A lot can change in a year. While there are certainly players who were locks to make the team at the end of 2019 and still are — such as the Hiroshima Carp’s Seiya Suzuki and the Tokyo Yakult Swallows’ Tetsuto Yamada — the delay gave others a chance to state their case.

With the games approaching quickly, the early stages of the 2021 NPB season is a final audition of sorts for those hoping to play their way onto the team.

If there’s one player who has probably done enough already, it’s the Swallows’ 21-year-old first baseman Munetaka Murakami.

”I really want to play in the Olympics and I want to do what I can to make it happen,” Murakami told Sports Hochi earlier in the season.

Murakami wasn’t on the Premier12 roster, but he’s making it hard for Inaba to keep him off the squad for the Summer Games. Murakami made the Central League Best Nine team in 2020 and is off to a good start this season. Through Thursday’s games, he was tied with Yamada atop NPB with 10 home runs.
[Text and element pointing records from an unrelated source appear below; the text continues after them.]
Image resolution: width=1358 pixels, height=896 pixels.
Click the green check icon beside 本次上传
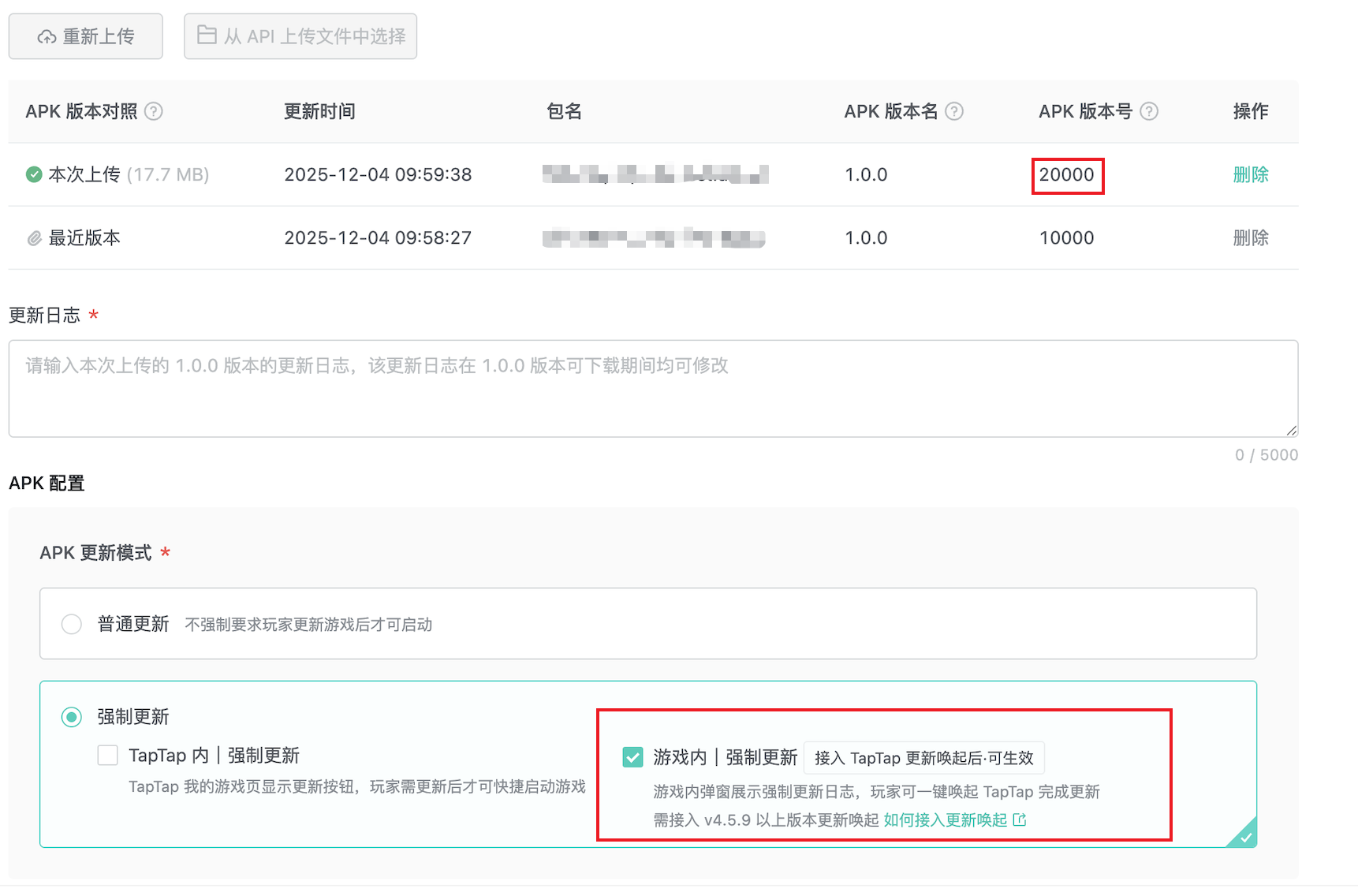click(33, 174)
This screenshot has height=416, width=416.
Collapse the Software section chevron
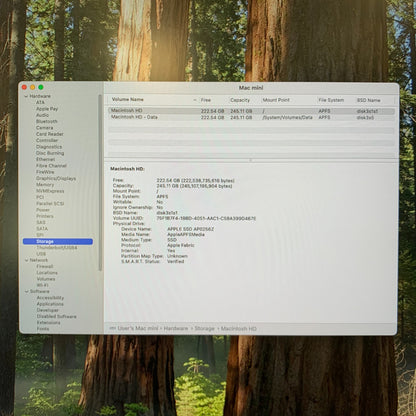(26, 291)
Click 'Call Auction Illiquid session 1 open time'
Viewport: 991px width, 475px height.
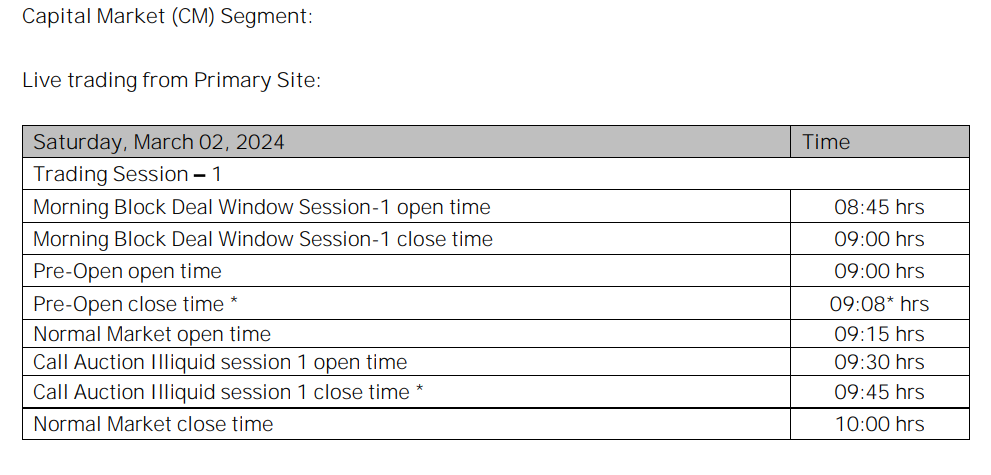(x=220, y=362)
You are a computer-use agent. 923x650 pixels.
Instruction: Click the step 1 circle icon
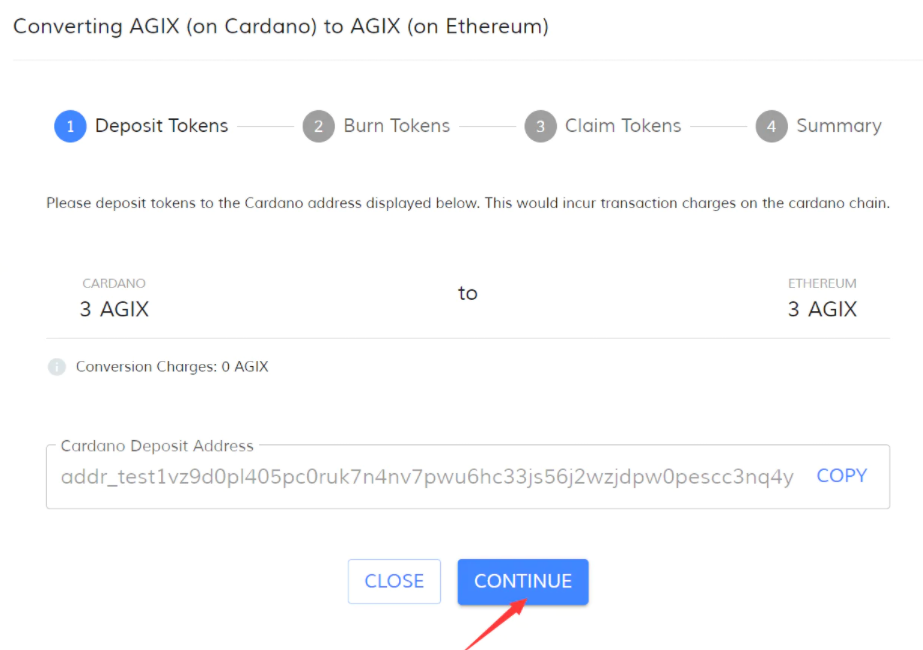[70, 127]
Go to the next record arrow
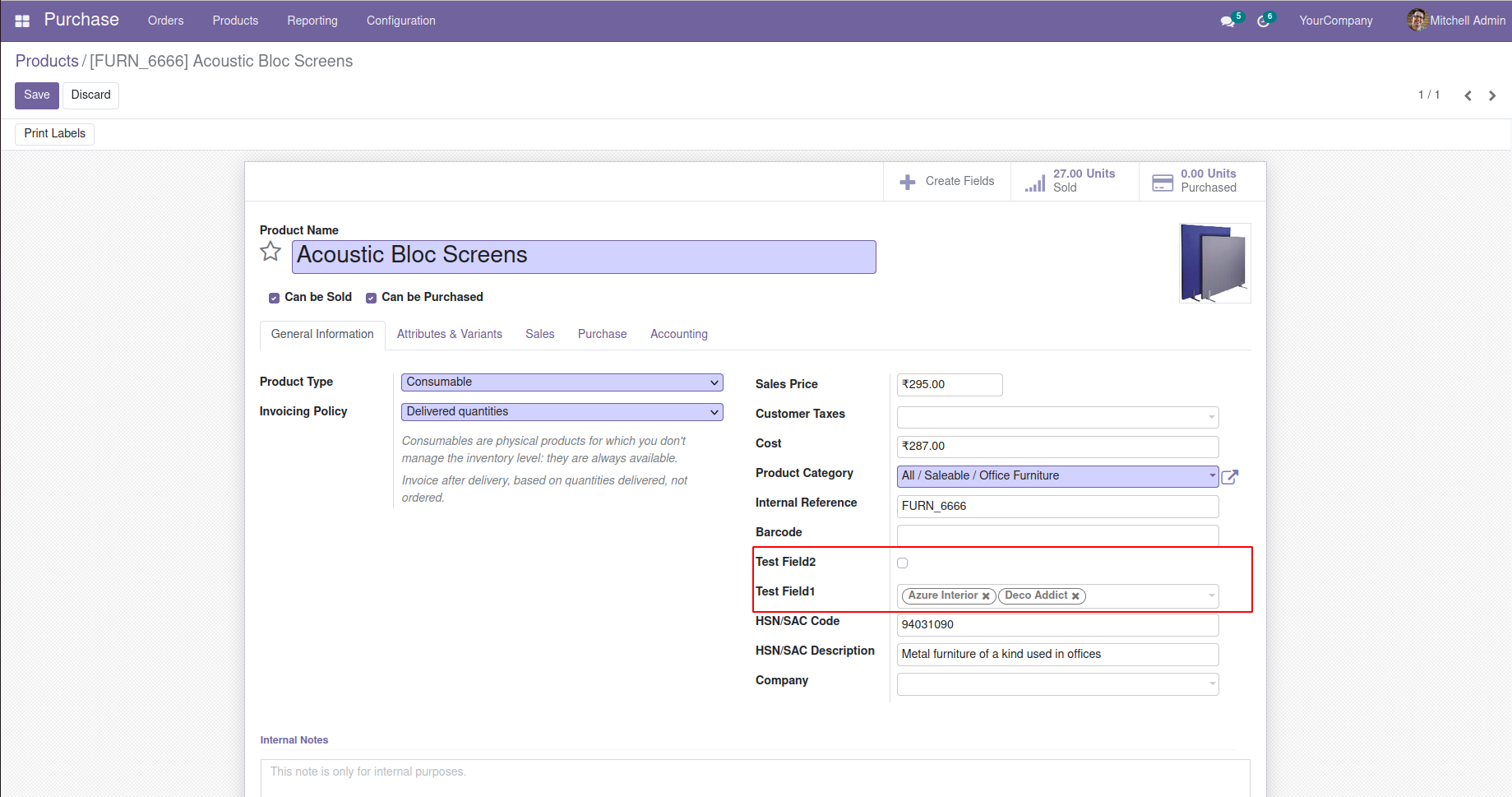Screen dimensions: 1512x797 point(1492,96)
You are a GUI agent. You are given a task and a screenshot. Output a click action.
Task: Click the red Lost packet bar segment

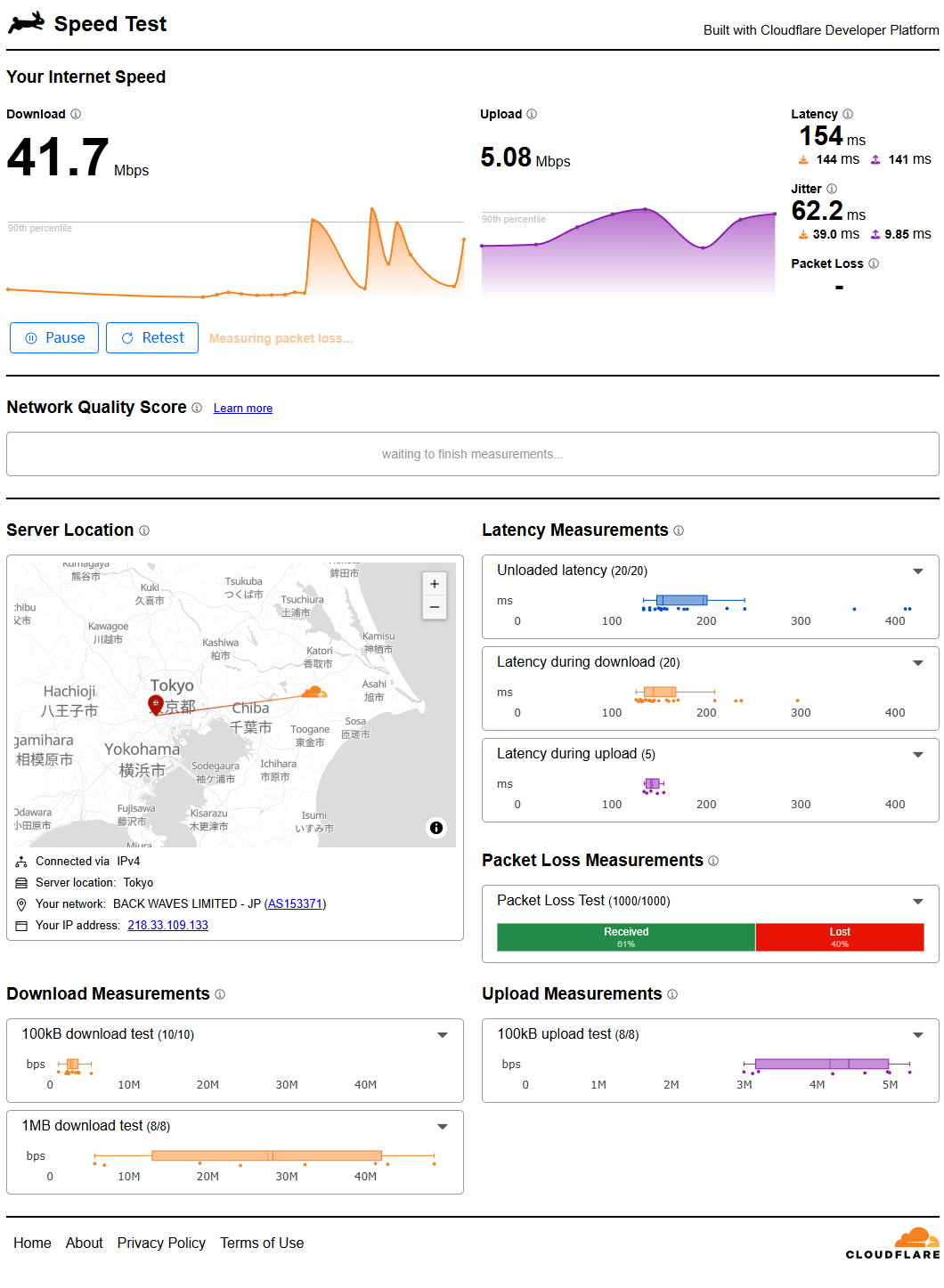839,937
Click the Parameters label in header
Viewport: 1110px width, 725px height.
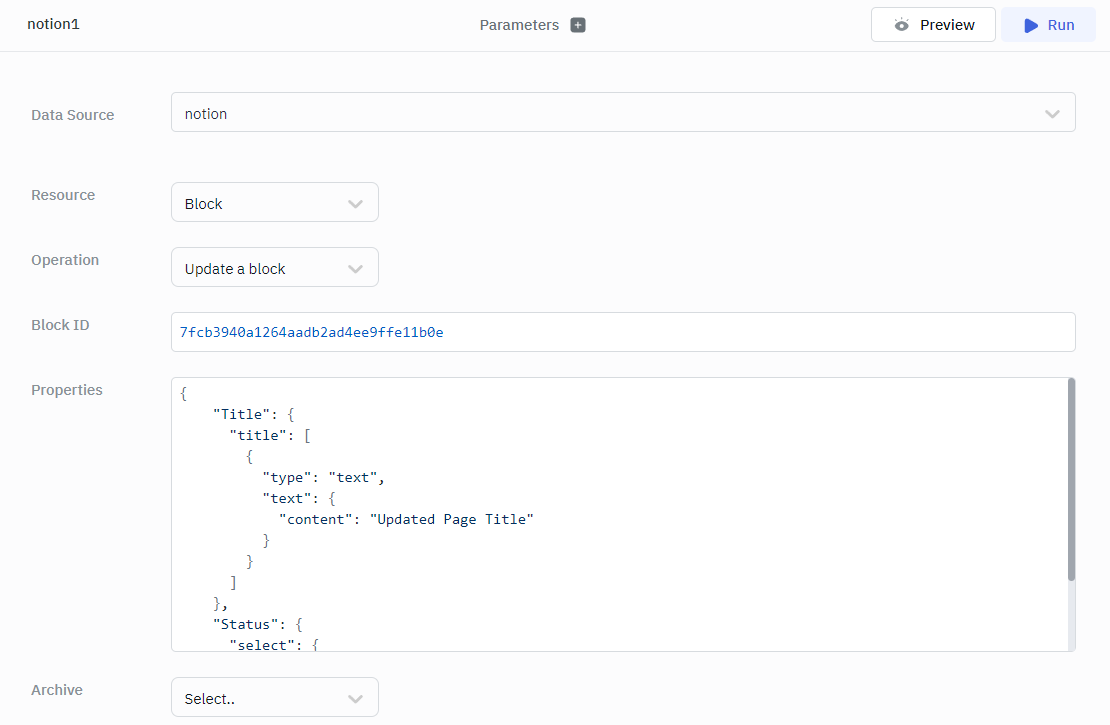[x=519, y=25]
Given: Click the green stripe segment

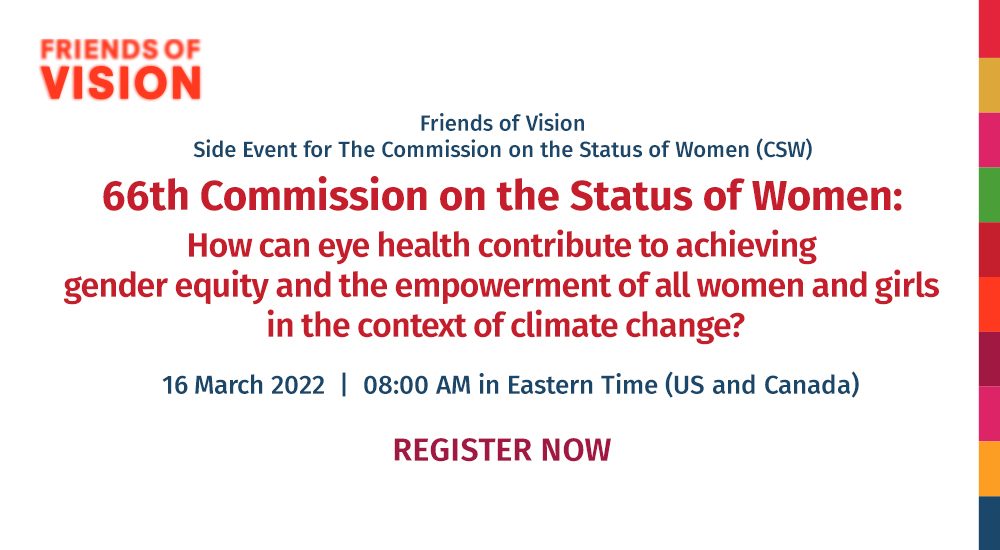Looking at the screenshot, I should coord(989,195).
He was also leading NPB with an on-base plus slugging percentage (OPS) of 1.138 — Yamada and Suzuki were the only other players above 1.000 — and a 208 weighted runs created plus (wRC+).

“He is really helping carry the team,” Inaba told Tokyo Sports on April 15.

Across the diamond, Yomiuri Giants third baseman Kazuma Okamoto is also making a case. Fukuoka SoftBank Hawks third baseman Nobuhiro Matsuda, who got many of the starts at third during the Premier12, is a sparkplug who brings energy and veteran leadership, but Okamoto led the CL with 31 home runs in 118 games last season. Power has been one of the areas Inaba has focused on as manager and Okamoto, who also hit 31 homers in 2019, might have enough to get past the Hawks infielder for the role.

”He’s in really good shape,” Inaba told Sports Hochi earlier this month. “I want to see how he continues to improve.”

When Japan won the Premier12, Yokohama DeNA BayStars pitcher Yasuaki Yamasaki recorded the final out and was probably penciled in as the Olympic closer. Yamasaki, however, fell apart in 2020 and isn’t even currently in the closer’s role for the BayStars. If Inaba moves away from Yamasaki being on the roster entirely, it could open the door for an extremely new face in Carp rookie Ryoji Kuribayashi.

Kuribayahsi wasn’t even in NPB, let alone on the Samurai Japan roster, in 2019. He has made his presence felt this year, beginning his career with 12 straight scoreless appearances — a run that’s one shy of the NPB record set by the Hawks’ Hiroshi Kaino and, as of Thursday, was still ongoing.

The jump to the pros hasn’t overwhelmed Kuribayashi yet and he recorded eight saves and struck out 18 in his first 12 innings. He allowed just a pair of hits and walked four. Closing for the national team is probably too much, too fast, but a spot on the roster shouldn’t be out of the question.

In addition to Yamasaki’s struggles, Kaino isn’t healthy and Rei Takahashi, another Hawks pitcher, has been up and down. The situation is ripe for the Tohoku Rakuten Golden Eagles’ Yuki Matsui (who had 19 strikeouts and didn’t allow a run in his first 13 appearances this season), or another veteran pitcher to find their way into the Japan bullpen.

Eagles pitcher Masahiro Tanaka wasn’t in NPB in 2020 either. Unlike some other players, however, the early part of the season is more warmup than audition for Tanaka. Had the Olympics taken place as planned last year, Tanaka, who was pitching for the New York Yankees, would not have been included since MLB isn’t releasing players on active rosters for the games. His high-profile return to the Eagles earlier this year, however, placed him firmly back in the national team’s plans.

Orix Buffaloes ace Yoshinobu Yamamoto was in the bullpen for the Premier12, but could have a bigger role at the games — especially with the Hawks’ Kodai Senga injured. Yamamoto threw a complete game in a scoreless tie against the Eagles on Wednesday and is leading NPB with a 1.39 ERA and 45 innings pitched in six starts.

There are other candidates playing well — with the Hawks’ versatile Ryoya Kurihara and national team veteran Kensuke Kondo among them — as the Olympics draw near.

The year since the Premier12 has seen a few Japan mainstays take a step back, while the injury bug bit others. On the other hand, the extra time has given some a chance to play well enough to make Inaba start to think twice as his builds his roster for the delayed games.